** PROBLEM DETAILS **
Give the records from the line containing "You are a computer-use agent. Screen" through the line containing "Looking at the screenshot, I should 710,447." as a two-column CSV with headers instruction and click, one row per record. Put its text in one quoted field and its answer in the other, with line breaks turned into spaces.

** DATA EXTRACT **
________________________________________

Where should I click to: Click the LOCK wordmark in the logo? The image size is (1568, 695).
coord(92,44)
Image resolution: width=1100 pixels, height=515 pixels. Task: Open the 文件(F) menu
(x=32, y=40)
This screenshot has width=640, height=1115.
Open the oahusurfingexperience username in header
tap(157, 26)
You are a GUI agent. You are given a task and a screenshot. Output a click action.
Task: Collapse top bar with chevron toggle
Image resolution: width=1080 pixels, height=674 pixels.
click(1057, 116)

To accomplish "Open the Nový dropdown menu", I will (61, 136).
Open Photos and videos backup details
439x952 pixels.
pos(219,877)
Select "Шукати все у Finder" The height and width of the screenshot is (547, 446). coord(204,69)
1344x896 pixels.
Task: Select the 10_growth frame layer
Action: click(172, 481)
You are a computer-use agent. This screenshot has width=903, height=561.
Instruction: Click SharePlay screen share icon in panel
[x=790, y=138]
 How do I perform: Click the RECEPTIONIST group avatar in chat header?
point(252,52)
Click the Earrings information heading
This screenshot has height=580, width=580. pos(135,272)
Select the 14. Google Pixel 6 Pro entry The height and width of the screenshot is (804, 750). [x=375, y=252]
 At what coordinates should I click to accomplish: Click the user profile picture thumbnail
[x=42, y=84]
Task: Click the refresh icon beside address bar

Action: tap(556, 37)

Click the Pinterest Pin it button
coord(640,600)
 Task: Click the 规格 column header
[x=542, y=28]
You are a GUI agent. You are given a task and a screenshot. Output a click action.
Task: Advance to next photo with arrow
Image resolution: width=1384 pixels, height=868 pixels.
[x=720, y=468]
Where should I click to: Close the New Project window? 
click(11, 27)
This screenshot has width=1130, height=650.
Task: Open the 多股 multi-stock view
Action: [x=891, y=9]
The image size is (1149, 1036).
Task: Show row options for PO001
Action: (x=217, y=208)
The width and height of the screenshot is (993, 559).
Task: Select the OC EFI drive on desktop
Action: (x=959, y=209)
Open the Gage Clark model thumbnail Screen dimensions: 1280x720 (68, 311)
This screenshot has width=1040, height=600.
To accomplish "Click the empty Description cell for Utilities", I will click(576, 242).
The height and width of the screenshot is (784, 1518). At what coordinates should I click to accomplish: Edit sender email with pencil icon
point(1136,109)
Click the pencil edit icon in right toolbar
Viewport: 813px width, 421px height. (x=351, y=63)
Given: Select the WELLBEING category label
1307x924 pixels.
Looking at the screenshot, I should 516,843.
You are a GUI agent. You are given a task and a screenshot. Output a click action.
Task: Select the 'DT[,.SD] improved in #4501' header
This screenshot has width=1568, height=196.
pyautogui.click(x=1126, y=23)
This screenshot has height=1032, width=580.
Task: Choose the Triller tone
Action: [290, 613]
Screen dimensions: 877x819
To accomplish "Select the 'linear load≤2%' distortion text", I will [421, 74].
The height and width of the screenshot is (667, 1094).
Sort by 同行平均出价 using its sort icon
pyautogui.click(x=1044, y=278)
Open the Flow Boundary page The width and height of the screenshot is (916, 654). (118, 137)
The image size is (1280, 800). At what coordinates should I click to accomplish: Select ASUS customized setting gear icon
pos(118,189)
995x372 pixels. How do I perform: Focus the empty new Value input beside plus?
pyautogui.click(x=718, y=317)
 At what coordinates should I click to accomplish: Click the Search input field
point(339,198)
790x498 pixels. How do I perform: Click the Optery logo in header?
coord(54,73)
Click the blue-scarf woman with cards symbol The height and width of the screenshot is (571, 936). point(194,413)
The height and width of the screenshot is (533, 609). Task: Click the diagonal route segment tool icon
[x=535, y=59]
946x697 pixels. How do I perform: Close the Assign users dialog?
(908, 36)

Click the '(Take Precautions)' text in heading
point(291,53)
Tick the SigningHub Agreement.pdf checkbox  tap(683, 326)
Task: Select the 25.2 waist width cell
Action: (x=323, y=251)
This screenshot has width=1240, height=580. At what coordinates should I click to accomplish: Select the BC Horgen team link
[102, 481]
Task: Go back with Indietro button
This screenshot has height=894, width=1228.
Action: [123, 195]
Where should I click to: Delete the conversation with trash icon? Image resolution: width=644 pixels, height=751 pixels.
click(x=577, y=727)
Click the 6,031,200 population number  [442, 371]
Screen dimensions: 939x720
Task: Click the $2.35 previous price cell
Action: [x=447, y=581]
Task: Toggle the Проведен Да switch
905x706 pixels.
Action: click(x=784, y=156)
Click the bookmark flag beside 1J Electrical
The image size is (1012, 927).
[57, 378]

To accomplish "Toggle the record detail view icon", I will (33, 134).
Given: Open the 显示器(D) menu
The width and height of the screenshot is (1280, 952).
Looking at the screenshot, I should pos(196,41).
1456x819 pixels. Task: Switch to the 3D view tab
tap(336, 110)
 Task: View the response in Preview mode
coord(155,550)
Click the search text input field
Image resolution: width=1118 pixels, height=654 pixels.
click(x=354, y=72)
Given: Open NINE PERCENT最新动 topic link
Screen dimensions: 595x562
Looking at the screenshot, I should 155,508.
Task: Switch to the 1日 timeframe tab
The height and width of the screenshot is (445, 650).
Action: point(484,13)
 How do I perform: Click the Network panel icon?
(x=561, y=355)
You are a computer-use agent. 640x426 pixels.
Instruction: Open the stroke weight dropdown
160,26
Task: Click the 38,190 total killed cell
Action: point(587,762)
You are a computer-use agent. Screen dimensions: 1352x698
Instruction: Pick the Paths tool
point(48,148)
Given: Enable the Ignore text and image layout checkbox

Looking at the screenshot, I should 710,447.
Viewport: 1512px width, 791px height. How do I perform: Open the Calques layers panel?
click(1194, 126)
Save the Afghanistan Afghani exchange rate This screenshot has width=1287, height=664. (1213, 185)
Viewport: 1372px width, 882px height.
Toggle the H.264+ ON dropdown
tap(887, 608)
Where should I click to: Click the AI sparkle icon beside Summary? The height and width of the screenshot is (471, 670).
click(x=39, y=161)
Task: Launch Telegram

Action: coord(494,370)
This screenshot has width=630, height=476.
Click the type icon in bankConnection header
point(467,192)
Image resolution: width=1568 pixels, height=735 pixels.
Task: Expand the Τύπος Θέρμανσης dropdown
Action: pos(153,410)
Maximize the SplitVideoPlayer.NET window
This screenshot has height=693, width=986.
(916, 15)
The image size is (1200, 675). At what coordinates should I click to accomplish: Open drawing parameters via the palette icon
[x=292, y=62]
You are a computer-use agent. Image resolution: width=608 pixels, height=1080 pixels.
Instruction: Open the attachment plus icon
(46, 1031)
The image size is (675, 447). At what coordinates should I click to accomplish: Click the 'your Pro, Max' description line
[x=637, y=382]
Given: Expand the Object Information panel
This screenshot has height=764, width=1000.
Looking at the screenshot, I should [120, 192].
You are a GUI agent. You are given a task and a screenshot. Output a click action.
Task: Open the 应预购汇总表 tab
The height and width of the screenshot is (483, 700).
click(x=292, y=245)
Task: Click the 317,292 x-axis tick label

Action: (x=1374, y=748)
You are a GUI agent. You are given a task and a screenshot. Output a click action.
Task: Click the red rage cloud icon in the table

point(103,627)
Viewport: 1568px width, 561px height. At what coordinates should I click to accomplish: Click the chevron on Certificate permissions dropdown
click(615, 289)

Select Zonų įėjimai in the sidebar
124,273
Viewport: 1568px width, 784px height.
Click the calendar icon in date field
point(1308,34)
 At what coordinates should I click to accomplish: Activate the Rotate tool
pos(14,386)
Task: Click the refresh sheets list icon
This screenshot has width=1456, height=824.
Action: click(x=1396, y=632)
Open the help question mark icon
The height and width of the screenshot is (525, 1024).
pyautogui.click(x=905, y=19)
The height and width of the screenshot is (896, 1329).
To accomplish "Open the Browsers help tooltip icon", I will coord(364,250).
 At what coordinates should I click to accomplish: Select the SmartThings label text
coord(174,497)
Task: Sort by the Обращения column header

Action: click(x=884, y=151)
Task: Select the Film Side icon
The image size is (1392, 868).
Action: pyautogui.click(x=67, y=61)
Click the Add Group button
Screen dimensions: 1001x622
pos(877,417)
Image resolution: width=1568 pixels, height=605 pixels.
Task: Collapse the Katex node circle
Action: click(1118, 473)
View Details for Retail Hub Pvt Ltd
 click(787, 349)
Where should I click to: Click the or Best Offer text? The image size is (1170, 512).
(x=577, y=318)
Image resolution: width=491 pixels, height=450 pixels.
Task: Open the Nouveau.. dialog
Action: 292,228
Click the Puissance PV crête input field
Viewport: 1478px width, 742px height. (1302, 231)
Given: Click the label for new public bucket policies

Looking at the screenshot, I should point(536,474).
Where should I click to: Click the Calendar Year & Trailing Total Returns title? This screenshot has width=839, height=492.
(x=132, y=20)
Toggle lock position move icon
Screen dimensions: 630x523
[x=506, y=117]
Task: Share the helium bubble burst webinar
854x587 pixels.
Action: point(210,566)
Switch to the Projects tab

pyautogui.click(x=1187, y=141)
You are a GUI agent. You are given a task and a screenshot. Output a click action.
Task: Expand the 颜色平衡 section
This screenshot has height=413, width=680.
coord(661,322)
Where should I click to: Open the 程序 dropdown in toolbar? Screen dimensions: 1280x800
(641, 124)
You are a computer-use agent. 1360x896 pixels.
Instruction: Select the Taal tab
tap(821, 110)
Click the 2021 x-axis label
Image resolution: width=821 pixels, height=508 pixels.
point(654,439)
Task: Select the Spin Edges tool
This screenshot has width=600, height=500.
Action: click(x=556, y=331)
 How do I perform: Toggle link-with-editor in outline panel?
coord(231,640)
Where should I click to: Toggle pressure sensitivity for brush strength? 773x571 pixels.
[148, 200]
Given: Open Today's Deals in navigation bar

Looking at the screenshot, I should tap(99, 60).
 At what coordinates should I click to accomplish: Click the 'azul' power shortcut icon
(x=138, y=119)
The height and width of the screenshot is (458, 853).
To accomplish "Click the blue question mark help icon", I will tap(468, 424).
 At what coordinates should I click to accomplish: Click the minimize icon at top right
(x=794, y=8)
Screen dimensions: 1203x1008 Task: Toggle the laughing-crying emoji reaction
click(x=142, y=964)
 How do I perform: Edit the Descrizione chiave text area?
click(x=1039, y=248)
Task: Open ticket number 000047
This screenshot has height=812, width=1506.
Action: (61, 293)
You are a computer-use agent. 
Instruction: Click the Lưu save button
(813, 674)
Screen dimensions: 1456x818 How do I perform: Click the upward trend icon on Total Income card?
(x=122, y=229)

________________________________________

** FINISHED TASK **
instruction,click
"You are a computer-use agent. Screen dimensions: 1352x698 Instruction: Pick the Paths tool","point(48,148)"
"Given: Enable the Ignore text and image layout checkbox","Looking at the screenshot, I should 710,447."